Disrespect to every CIO to make their business depend on a single operating system, running automatic updates of system software without any canaries and phased deployments.
While I believe Linux is a more reasonable operating system than Windows, shit can happen everywhere.
So if you have truly mission critical systems you should probably have more have at least 2 significantly different systems, each of them being able to maintain some emergency operations independently. Doing this with 2 Linux distros is easier than doing it with Linux and Windows. For workstations Macs could considered, for servers BSD.
Probably many companies will accept the risk that everything goes down. (Well, they probably don't say that. They say maintaining a healthy mix is too expensive.)
In that case you need a clearly phased approach to all updates. First update some canaries used by IT. If that goes well update 10% of the production. If that goes well (well, you have to wait until affected employees have actually worked a reasonable time) you can roll out increasingly more.
No testing in a lab (whether at the vendor or you own IT) will ever find all problems. If something slips through and affects 10% of your company it's significantly different from affecting (nearly) everyone.
What makes you think windows is the only alternative? Have you never heard about Gnu Hurd?
More seriously I am not saying you should run some critical services on menuetos or riscos but the BSDs are still alive and kicking as well as illumos and its derivatives. And yes I think a bit of diversity allows some additional resilience. It may necessitate more workforce but imho it is worth the downsides.
Presumably they do test their updates, they're just maybe not good enough tests.
The ideal would be to do canary rollouts (1%, then 5%, 10% etc.) to minimise blast radius, but I guess that's incompatible with antiviruses protecting you from 0-day exploits.
While I'm usually a proponent of update waves like that, I know some teams can get loose with the idea if they determine the update isn't worth that kind of carefulness.

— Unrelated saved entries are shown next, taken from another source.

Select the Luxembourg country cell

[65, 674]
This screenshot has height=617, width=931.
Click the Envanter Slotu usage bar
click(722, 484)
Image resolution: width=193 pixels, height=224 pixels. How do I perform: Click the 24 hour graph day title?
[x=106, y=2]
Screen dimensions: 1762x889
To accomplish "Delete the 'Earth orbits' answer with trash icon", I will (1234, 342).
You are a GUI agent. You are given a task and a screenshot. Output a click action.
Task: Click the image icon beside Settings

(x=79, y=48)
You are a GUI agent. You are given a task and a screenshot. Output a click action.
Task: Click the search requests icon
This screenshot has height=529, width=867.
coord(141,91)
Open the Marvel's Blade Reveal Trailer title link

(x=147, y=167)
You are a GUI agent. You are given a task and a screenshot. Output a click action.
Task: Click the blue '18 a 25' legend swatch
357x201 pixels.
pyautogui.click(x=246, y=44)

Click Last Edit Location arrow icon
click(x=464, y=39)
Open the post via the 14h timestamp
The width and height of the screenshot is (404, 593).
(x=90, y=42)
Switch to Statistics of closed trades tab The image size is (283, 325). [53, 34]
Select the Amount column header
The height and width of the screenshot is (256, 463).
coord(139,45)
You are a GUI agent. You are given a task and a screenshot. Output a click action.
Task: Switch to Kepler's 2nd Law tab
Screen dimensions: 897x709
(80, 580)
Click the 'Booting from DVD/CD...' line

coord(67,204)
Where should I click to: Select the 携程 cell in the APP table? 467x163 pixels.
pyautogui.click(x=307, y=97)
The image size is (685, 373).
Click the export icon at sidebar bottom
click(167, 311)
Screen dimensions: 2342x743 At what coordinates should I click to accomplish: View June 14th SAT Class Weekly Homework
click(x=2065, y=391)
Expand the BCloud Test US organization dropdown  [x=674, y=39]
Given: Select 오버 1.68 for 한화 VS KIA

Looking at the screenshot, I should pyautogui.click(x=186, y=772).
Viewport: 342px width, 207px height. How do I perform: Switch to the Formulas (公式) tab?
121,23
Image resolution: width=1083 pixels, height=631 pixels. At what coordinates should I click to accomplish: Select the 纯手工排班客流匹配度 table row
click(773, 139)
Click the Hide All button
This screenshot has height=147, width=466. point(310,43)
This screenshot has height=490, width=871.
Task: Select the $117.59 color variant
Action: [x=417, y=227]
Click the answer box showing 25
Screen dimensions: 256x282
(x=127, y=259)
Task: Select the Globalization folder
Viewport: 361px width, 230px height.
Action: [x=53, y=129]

Not saying CS doesn't care enough but what may be a minor update to the team that did this and not necessary for a slow rollout is actually something that really should be supervised in that way.
Our worst outage occurred when we were deploying some kernel security patches and we grew complacent and updated the main database and it's replica at the same time. We had a maintenance with downtime anyway at the same time, so whatever. The update worked on the other couple hundred systems.
Except, unknown to us, our virtualization provider had a massive infrastructural issue at exactly that moment preventing VMs from booting back up... That wasn't a fun night to failover services into the secondary DC.
The issue is update rollout process, lack of diversity of these kind of tools in the industry, and the absolute failure of the software industry to make decent software without bug and security holes.